Great Ghost Stories

Part 16

Chapter 164,344 wordsPublic domain

"Aye, indeed?--why did you not tell me, boy?--wake me the next time you hear it."

I saw my mother-in-law turn away; her eyes flashed fire, and she gnashed her teeth.

My father went out again, and covered up with a larger pile of stones the little remnants of my poor brother which the wolves had spared. Such was the first act of the tragedy.

The spring now came on: the snow disappeared, and we were permitted to leave the cottage; but never would I quit, for one moment, my dear little sister, to whom, since the death of my brother, I was more ardently attached than ever; indeed I was afraid to leave her alone with my mother-in-law, who appeared to have a particular pleasure in ill-treating the child. My father was now employed upon his little farm, and I was able to render him some assistance.

Marcella used to sit by us while we were at work, leaving my mother-in-law alone in the cottage. I ought to observe that, as the spring advanced, so did my mother decrease her nocturnal rambles, and that we never heard the growl of the wolf under the window after I had spoken of it to my father.

One day, when my father and I were in the field, Marcella being with us, my mother-in-law came out, saying that she was going into the forest, to collect some herbs my father wanted, and that Marcella must go to the cottage and watch the dinner. Marcella went, and my mother-in-law soon disappeared in the forest, taking a direction quite contrary to that in which the cottage stood, and leaving my father and I, as it were, between her and Marcella.
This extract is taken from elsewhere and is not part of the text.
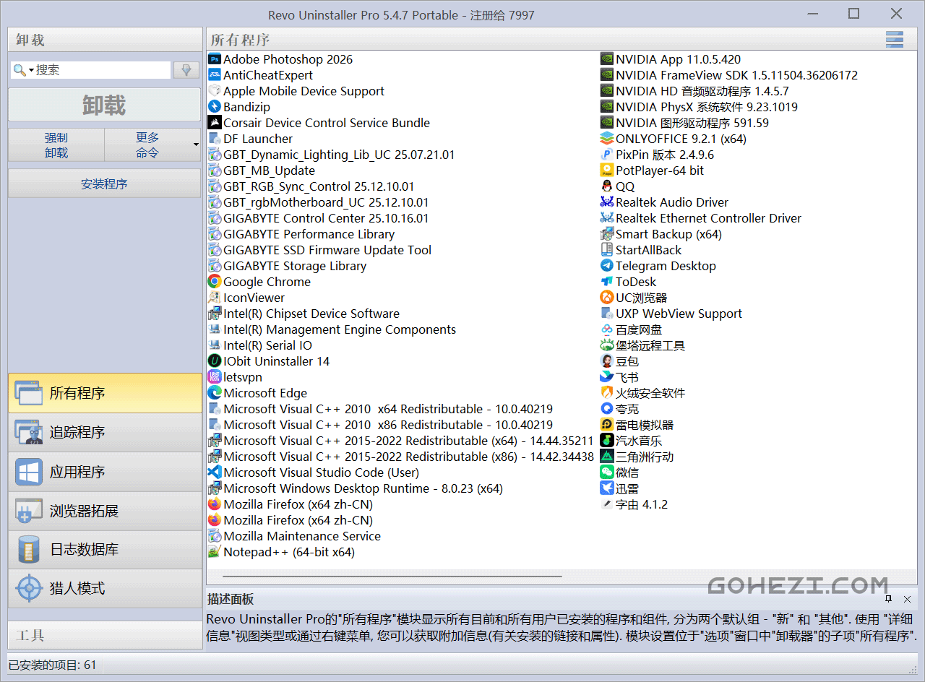925x682 pixels.
Task: Click the Hunter Mode crosshair icon
Action: point(29,588)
About an hour afterwards we were startled by shrieks from the cottage, evidently the shrieks of little Marcella. "Marcella has burnt herself, father," said I, throwing down my spade. My father threw down his, and we both hastened to the cottage. Before we could gain the door, out darted a large white wolf, which fled with the utmost celerity. My father had no weapon; he rushed into the cottage, and there saw poor little Marcella expiring; her body was dreadfully mangled, and the blood pouring from it had formed a large pool on the cottage floor. My father's first intention had been to seize his gun and pursue, but he was checked by this horrid spectacle; he knelt down by his dying child, and burst into tears: Marcella could just look kindly on us for a few seconds, and then her eyes were closed in death.
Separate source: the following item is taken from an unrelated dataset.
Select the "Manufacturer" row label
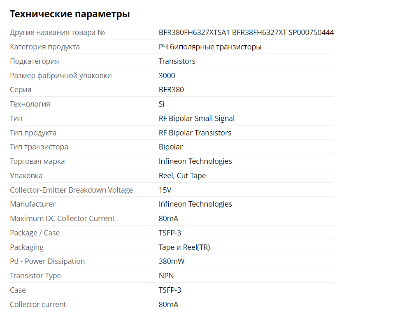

My father and I were still hanging over my poor sister's body, when my mother-in-law came in. At the dreadful sight she expressed much concern, but she did not appear to recoil from the sight of blood, as most women do.
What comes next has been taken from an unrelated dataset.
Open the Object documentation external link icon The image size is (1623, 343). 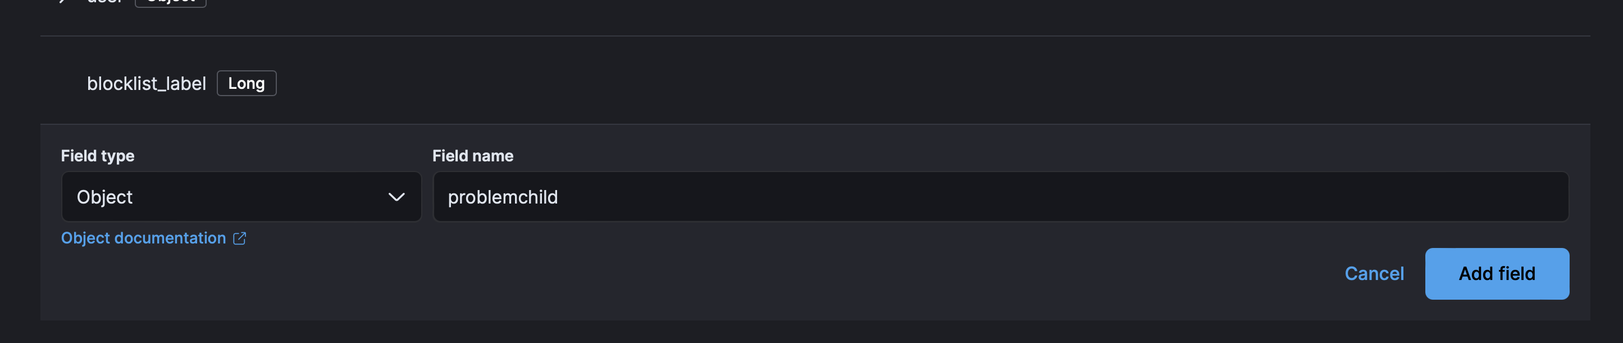(x=239, y=238)
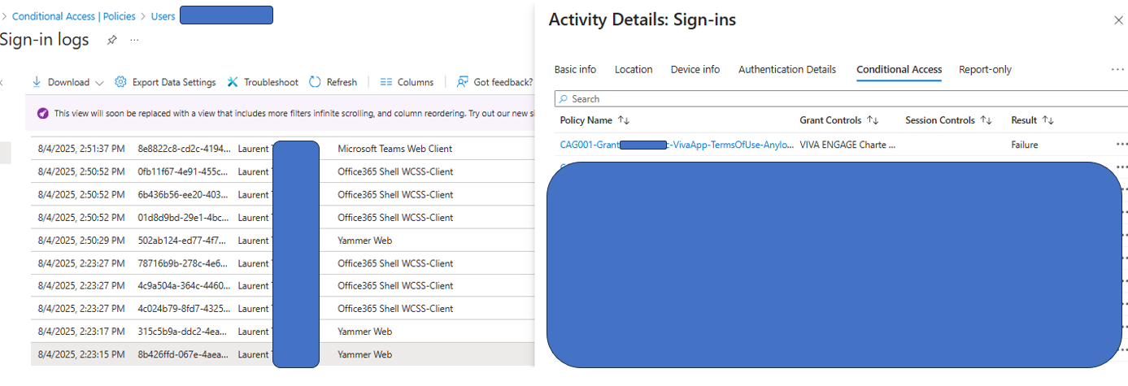Sort by Policy Name column
1128x386 pixels.
point(623,120)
"Poor child!" said she, "it must have been that great white wolf which passed me just now, and frightened me so--she's quite dead, Krantz."

"I know it--I know it!" cried my father in agony.

I thought my father would never recover from the effects of this second tragedy: he mourned bitterly over the body of his sweet child, and for several days would not consign it to its grave, although frequently requested by my mother-in-law to do so. At last he yielded, and dug a grave for her close by that of my poor brother, and took every precaution that the wolves should not violate her remains.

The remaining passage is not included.